Verso de arte mayor (Spanish for 'verse of higher art', or in short 'arte mayor') refers to a multiform verse that appeared in Spanish poetry from the 14th century and has 9 or more syllables.  The term 'verso de arte mayor' is also used for the 'pie de arte mayor', which is a verse composed of two hemistiches, each of which has a rhythmic accent at the beginning and the end, separated by two unstressed syllables.

Originally, it was - in contrast to the shorter 'verso de arte menor' (Spanish for 'verse of lower art') – a long verse of eight to 16 syllables, which later developed into a regular 12-syllable verse with four stressed syllables and a medial caesura.

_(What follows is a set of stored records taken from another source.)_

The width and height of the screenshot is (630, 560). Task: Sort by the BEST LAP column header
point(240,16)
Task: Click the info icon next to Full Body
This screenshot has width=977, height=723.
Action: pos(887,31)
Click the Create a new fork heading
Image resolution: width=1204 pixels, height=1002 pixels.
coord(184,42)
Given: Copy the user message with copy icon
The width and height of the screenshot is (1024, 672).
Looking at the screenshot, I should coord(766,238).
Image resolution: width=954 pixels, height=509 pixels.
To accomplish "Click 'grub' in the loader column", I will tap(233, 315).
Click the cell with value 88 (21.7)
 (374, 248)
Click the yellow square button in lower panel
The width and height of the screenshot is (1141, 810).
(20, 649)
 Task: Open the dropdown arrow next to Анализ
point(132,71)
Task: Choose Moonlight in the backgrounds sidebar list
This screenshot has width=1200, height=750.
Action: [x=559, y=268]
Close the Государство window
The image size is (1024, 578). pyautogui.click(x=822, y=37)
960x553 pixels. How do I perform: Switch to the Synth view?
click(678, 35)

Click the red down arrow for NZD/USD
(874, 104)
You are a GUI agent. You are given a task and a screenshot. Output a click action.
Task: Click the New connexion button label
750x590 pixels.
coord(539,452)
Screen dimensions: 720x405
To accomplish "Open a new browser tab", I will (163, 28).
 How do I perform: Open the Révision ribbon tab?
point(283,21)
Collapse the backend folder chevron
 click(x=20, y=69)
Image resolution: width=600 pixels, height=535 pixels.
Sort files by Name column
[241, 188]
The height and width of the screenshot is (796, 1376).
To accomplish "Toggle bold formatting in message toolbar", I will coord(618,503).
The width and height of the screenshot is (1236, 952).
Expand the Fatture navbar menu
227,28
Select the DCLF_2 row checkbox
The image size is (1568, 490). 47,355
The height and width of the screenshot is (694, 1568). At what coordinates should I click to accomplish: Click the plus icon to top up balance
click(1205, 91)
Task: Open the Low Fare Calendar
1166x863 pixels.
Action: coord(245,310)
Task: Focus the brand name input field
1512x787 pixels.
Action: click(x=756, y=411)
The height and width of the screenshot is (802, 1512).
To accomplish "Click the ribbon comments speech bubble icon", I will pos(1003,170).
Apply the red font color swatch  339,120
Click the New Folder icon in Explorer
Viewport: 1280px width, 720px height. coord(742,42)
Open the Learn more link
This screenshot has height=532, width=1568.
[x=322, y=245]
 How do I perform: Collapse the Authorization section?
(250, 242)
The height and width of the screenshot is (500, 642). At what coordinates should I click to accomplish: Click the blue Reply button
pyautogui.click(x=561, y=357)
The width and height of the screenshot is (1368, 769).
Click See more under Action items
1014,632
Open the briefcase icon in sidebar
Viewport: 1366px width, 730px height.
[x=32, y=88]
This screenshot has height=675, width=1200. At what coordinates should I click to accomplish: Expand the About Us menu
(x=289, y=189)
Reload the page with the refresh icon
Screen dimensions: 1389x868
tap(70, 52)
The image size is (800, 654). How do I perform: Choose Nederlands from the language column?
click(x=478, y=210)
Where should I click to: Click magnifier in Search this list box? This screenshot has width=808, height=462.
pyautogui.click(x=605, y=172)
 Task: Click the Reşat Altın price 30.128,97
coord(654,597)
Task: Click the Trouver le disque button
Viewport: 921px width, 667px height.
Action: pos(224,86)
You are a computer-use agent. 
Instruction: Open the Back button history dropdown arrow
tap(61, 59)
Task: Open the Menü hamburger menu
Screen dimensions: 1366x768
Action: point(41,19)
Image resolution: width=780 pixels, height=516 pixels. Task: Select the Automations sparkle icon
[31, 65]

The verso de arte mayor came to maturity in the 15th century with Juan de Mena’s didactical-allegorically epic poem “Laberinto de Fortuna” (1444).  The couplets of this poem, the so-called “Octavas de Juan de Mena”, consisted each of eight arte mayor verses. In the 16th century, the verso de arte mayor gave way to the Italianate hendecasyllable.

Literature
 Julio Saavedra Molina: El verso de arte mayor. Santiago de Chile 1946
 Martin J. Duffell: Modern metrical theory and the verso de arte mayor. London, 1999. 
 Stephen Cushman, Clare Cavanagh, Jahan Ramazani, Paul Rouzer (ed.). "The Princeton Encyclopedia of Poetry and Poetics: Fourth Edition." Princeton, 2012.